Benchmark design and interpretation

  • Several argue the Pantheon test is not a robust benchmark: it’s one highly specific model, evaluated subjectively.
  • Others note it still exposes interesting differences between tools and shows how harness/agent design matters, not just the base model.
  • Some question whether the model is retrieving prior knowledge of the Pantheon (e.g., interior coffers) rather than inferring from images alone.
  • One commenter stresses that models are “jagged”: performance varies widely by task; a single example proves little.

CAD / OpenSCAD workflows

  • Many describe success using LLMs to generate OpenSCAD or similar code for simple functional parts, enclosures, and parametric libraries.
  • Others report failures on more complex, constraint‑driven or tolerance‑sensitive tasks (snap‑fits, vase mode, Fusion assistant).
  • There’s debate over OpenSCAD’s suitability (e.g., lack of true curves) and whether more professional kernels like CadQuery/FreeCAD are better aligned with engineering workflows.
  • Using reference images is widely seen as a big improvement over text‑only prompts.

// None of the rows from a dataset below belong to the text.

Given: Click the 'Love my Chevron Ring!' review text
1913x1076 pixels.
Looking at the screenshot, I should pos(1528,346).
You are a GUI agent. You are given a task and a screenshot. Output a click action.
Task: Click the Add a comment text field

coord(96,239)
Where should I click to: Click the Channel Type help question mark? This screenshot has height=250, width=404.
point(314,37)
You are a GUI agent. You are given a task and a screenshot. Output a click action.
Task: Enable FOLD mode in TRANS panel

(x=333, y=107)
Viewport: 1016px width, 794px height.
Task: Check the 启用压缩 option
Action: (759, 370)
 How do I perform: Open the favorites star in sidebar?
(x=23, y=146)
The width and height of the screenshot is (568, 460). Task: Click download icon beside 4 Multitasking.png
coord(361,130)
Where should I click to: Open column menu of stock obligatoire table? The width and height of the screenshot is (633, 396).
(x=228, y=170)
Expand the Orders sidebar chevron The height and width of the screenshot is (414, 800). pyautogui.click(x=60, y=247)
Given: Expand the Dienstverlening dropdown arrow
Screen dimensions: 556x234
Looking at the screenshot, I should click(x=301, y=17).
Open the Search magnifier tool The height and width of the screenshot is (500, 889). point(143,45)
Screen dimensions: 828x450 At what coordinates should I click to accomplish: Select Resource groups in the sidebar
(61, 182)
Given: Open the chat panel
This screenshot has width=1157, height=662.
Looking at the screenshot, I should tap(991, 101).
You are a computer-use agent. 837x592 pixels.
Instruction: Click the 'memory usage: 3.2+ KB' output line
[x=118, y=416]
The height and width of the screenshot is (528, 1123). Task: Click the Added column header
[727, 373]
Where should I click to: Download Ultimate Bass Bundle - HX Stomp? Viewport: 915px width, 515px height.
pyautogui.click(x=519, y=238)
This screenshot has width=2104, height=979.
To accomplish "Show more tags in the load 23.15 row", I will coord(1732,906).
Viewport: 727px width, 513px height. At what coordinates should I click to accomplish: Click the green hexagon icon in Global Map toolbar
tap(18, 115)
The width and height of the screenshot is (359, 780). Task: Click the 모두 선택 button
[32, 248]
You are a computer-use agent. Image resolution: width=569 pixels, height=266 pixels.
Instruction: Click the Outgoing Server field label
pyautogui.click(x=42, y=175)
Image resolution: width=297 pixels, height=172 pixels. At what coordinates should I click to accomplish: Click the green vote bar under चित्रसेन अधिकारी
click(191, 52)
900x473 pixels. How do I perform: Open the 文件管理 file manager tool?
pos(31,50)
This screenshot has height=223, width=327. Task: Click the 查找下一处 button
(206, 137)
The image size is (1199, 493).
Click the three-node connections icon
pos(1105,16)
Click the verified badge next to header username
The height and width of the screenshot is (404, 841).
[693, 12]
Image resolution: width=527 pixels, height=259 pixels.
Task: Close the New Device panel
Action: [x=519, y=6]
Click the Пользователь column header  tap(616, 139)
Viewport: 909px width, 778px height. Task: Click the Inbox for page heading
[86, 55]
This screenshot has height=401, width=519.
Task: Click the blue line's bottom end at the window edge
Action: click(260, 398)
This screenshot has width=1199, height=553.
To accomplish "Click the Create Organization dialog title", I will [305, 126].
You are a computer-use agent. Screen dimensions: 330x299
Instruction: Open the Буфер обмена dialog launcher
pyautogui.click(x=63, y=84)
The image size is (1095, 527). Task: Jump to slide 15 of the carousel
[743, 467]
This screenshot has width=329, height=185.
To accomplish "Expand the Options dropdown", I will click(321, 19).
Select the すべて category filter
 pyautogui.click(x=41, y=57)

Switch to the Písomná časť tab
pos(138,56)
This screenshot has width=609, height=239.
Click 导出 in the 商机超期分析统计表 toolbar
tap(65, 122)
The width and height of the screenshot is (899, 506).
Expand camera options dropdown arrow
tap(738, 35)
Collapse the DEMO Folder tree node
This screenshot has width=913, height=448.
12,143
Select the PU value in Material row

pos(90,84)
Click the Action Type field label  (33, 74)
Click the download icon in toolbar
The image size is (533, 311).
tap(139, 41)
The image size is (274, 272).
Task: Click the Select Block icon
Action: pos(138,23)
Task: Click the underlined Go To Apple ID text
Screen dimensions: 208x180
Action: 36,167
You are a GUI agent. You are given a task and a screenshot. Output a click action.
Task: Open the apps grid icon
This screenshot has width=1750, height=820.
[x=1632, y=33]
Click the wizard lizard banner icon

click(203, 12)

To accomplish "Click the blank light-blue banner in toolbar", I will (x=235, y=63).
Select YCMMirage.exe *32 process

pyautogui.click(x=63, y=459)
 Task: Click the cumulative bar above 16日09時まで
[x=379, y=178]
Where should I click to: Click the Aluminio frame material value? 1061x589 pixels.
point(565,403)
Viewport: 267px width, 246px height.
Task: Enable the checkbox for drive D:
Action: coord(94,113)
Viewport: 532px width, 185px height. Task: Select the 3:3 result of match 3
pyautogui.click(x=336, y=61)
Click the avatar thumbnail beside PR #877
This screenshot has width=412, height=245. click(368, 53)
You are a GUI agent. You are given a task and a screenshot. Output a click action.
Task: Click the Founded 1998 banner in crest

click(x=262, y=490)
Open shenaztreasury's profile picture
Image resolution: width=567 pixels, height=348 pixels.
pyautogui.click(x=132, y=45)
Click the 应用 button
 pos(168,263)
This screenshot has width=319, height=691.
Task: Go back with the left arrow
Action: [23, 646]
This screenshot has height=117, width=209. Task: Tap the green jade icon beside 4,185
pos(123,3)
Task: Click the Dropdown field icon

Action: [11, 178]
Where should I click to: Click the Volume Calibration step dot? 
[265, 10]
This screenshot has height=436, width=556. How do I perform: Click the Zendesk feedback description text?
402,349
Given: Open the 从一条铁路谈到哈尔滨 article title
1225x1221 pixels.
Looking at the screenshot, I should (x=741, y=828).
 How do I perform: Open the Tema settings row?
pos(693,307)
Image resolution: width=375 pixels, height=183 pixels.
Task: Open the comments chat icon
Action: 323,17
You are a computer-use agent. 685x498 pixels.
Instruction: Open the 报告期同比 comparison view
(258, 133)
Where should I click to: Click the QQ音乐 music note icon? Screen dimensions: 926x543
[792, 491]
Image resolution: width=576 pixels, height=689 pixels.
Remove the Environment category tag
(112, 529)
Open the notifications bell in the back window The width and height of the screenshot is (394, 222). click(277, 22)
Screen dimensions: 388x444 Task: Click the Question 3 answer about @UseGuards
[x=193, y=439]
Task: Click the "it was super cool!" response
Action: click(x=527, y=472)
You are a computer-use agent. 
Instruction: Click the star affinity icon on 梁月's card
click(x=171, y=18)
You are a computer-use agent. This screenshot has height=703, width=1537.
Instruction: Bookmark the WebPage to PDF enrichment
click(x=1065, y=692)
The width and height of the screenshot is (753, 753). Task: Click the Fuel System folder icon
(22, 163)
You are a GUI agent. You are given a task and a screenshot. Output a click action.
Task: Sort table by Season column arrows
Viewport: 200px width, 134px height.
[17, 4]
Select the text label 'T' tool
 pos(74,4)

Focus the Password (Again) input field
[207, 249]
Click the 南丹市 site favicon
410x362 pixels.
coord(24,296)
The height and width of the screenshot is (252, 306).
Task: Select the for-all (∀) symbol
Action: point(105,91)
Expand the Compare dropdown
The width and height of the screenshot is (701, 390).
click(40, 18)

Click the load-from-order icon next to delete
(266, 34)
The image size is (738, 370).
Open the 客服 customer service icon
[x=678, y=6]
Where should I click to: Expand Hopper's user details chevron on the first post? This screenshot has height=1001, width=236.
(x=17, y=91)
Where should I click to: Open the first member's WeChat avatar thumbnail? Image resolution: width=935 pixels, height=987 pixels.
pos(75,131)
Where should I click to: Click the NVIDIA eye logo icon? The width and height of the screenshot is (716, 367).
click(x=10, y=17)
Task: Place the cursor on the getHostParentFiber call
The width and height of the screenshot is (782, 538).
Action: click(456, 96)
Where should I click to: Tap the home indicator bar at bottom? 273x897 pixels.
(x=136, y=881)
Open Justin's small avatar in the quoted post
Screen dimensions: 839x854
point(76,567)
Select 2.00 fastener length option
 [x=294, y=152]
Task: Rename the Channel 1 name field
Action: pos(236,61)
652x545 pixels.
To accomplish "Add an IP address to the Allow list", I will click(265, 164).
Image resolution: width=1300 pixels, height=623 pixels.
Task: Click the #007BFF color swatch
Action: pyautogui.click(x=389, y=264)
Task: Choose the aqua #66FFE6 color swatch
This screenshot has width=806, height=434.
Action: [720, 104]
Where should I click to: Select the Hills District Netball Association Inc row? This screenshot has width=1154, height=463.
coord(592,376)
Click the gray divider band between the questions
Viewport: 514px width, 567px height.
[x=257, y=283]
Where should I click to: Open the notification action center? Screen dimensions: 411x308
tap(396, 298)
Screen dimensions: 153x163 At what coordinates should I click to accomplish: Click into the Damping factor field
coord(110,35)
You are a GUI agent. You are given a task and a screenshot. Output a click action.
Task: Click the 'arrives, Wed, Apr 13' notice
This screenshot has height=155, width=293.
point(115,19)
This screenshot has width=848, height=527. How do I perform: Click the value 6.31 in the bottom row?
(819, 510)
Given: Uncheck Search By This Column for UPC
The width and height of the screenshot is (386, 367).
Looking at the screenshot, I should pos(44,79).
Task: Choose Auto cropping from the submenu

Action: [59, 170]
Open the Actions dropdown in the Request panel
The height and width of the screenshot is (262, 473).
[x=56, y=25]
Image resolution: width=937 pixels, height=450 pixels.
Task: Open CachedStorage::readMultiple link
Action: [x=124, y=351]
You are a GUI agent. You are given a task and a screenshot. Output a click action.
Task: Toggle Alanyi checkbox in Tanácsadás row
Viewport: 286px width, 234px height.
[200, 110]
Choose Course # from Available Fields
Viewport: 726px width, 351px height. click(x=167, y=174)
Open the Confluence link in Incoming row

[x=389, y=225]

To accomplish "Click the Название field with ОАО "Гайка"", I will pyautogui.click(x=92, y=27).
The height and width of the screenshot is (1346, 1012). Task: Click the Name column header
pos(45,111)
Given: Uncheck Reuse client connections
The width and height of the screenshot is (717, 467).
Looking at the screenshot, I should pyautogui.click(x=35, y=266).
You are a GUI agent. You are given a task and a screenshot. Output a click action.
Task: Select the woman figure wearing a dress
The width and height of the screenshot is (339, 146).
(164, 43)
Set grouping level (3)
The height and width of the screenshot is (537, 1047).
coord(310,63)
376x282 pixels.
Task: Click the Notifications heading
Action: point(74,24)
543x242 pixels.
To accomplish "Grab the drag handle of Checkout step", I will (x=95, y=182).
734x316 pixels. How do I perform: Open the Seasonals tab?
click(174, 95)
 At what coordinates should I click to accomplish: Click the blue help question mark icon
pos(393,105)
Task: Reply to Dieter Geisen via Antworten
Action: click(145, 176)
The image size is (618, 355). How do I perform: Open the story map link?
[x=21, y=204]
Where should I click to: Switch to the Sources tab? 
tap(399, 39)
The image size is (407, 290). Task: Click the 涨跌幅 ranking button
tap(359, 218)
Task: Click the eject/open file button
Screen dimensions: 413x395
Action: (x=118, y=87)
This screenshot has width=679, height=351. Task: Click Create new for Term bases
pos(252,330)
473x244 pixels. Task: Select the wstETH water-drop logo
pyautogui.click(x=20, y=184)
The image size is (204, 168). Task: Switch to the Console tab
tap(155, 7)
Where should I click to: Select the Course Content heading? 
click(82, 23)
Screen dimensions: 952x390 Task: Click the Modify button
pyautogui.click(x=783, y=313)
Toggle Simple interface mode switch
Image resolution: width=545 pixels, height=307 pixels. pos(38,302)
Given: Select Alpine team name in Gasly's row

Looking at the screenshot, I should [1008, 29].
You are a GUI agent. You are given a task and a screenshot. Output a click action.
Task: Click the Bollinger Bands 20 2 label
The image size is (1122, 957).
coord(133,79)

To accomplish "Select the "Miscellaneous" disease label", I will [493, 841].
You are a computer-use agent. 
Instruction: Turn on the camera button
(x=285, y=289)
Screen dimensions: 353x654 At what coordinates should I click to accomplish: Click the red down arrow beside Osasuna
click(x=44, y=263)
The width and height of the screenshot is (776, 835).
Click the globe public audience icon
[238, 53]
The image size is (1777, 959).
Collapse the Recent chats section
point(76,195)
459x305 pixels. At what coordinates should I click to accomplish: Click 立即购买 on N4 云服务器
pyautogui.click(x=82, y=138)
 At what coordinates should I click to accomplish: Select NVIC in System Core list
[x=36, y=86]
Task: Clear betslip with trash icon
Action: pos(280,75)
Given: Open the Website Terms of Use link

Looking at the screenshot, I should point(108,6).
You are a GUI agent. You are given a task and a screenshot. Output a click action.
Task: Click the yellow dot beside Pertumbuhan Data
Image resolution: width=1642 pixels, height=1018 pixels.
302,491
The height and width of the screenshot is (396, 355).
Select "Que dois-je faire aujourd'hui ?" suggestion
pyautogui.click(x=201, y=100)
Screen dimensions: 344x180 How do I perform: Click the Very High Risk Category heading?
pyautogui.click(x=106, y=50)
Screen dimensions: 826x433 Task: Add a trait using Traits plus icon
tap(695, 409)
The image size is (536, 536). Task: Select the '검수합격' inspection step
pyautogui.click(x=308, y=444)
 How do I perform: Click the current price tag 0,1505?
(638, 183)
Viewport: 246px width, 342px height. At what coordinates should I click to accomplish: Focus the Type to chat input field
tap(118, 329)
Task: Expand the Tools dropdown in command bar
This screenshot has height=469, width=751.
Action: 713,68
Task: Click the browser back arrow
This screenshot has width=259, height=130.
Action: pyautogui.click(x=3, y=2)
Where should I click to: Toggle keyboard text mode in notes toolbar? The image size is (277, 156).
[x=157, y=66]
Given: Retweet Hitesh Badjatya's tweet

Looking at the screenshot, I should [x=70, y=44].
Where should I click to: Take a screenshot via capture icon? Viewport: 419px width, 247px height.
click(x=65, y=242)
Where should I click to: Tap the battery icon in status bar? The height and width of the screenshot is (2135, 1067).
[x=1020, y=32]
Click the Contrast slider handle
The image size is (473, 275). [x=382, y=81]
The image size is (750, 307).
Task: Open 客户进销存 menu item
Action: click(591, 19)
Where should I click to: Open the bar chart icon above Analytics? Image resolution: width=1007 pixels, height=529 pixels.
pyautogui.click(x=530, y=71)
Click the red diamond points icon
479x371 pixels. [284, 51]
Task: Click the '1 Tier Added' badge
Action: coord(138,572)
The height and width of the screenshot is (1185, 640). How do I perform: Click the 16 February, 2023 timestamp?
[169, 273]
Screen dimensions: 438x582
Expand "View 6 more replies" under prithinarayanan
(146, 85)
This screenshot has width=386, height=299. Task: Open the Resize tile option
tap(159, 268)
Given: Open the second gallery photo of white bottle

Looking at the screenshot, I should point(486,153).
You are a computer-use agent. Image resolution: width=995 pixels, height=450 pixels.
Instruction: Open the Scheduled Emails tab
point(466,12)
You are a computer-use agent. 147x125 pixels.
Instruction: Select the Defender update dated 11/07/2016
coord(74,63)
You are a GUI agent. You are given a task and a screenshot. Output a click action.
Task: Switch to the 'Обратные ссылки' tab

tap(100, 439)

General vs specialized models

  • Some argue general multimodal models are inherently better for tasks like “model the Pantheon” because they need broad world knowledge.
  • Others wonder whether specialized CAD models combined with general models might do better; consensus is unclear.

LLMs, learning, and expectations

  • Several note that LLMs dramatically lower the barrier to learning CAD, Nix, new languages, etc., turning “too hard” skills into “just try it.”
  • There’s meta‑discussion about rapidly rising expectations: what was “magic” a few years ago is now nitpicked, yet many still express awe.
  • Examples like basic arithmetic failures (e.g., 300+140) are cited as evidence of jagged, non‑deterministic reasoning that limits trust for critical tasks.